Background: A familiar behaviour of independent and identically distributed (i.i.d.) random variables $X_1, X_2,\ldots X_n$ is concentration: the probability that the sum $X_1+X_2+\ldots X_n$ exceeds $\mathbb{E}(X_1+X_2+\ldots X_n)$ by $n\varepsilon$ decreases as $e^{-n\varepsilon^2}$ (see here). This behaviour is well studied in other settings where similar `independence' is expected, such as for the Gibbs distribution of locally interacting spins.

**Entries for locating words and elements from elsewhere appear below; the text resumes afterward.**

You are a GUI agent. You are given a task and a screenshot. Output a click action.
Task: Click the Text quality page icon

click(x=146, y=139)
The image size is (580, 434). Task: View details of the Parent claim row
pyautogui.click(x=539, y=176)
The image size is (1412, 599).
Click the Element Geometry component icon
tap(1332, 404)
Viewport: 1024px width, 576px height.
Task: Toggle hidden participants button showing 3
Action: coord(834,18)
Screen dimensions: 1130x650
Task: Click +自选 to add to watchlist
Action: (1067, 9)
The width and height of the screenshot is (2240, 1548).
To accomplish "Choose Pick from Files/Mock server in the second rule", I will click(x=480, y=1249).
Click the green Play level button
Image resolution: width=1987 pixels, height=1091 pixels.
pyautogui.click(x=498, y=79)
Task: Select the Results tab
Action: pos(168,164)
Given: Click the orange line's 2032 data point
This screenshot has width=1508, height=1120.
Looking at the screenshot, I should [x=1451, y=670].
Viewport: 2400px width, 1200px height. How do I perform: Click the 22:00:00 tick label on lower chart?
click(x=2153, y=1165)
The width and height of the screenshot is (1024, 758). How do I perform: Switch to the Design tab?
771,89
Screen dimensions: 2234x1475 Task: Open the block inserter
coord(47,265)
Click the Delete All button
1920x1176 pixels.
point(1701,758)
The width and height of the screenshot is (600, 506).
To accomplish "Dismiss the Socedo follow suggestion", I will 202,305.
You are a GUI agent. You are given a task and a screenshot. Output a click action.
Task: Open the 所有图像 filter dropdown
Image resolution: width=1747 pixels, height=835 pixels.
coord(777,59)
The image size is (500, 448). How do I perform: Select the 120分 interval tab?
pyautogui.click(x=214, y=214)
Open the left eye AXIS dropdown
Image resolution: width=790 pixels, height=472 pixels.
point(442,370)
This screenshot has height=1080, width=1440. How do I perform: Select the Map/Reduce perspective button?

Surface-order large deviation is a remarkable phenomena that arises in two dimensional spin systems. Consider a $\sqrt{n}\times \sqrt{n}$ square lattice with the set of edges $E$ and the Ising ferromagnetic hamiltonian: $H=-\sum_{(i,j)\in E}\sigma^z_i\sigma^z_j$ ($\sigma^z$ is the `Z' Pauli matrix). The Gibbs distribution of the hamiltonian is $e^{-\beta H}$ (up to normalization). If there is no boundary condition imposed, the expected value of magnetization $M=\sum_i \sigma^z_i$ is $0$, since flipping all the spins in any spin configuration does not change the energy, but changes the value of magnetization from $m$ to $-m$. If the inverse temperature $\beta$ is smaller than a critical value $\beta_c$, the probability (under the Gibbs distribution) that magnetization is larger than $n\varepsilon$ decays exponentially in $n$, similar to the i.i.d. random variables. But for $\beta>\beta_c$, there is a constant $q$, such that the probability that the magnetization is larger than $nq$ decays as $e^{-O(\sqrt{n})}$, which is significantly larger than $e^{-O(n)}$. The source of this behaviour is that if we set the boundary spins to all $1$'s (which has probability $e^{-O(\text{number of boundary spins})}=e^{-O(\sqrt{n})}$), the expected magnetization within the system jumps from $0$ to a value larger than $nq$. Two excellent references on the topic are this and this
Question: Does surface order large deviation persist for $\beta>\beta_c$, when an external magnetic field is present? More precisely, consider the hamiltonian $H=-\sum_{(i,j)\in E}\sigma^z_i\sigma^z_j - h\sum_i \sigma^z_i$ with $h>0$ and the Gibbs state $e^{-\beta H}$ (up to normalization). Let the expected magnetization be $\langle M\rangle$. Is there a constant magnetic field strengh $h$ (constant means there is no dependence on $n$) and a constant $q$, such that the probability that the magnetization exceeds $\langle M\rangle + qn$ is $e^{-O(\sqrt{n})}$?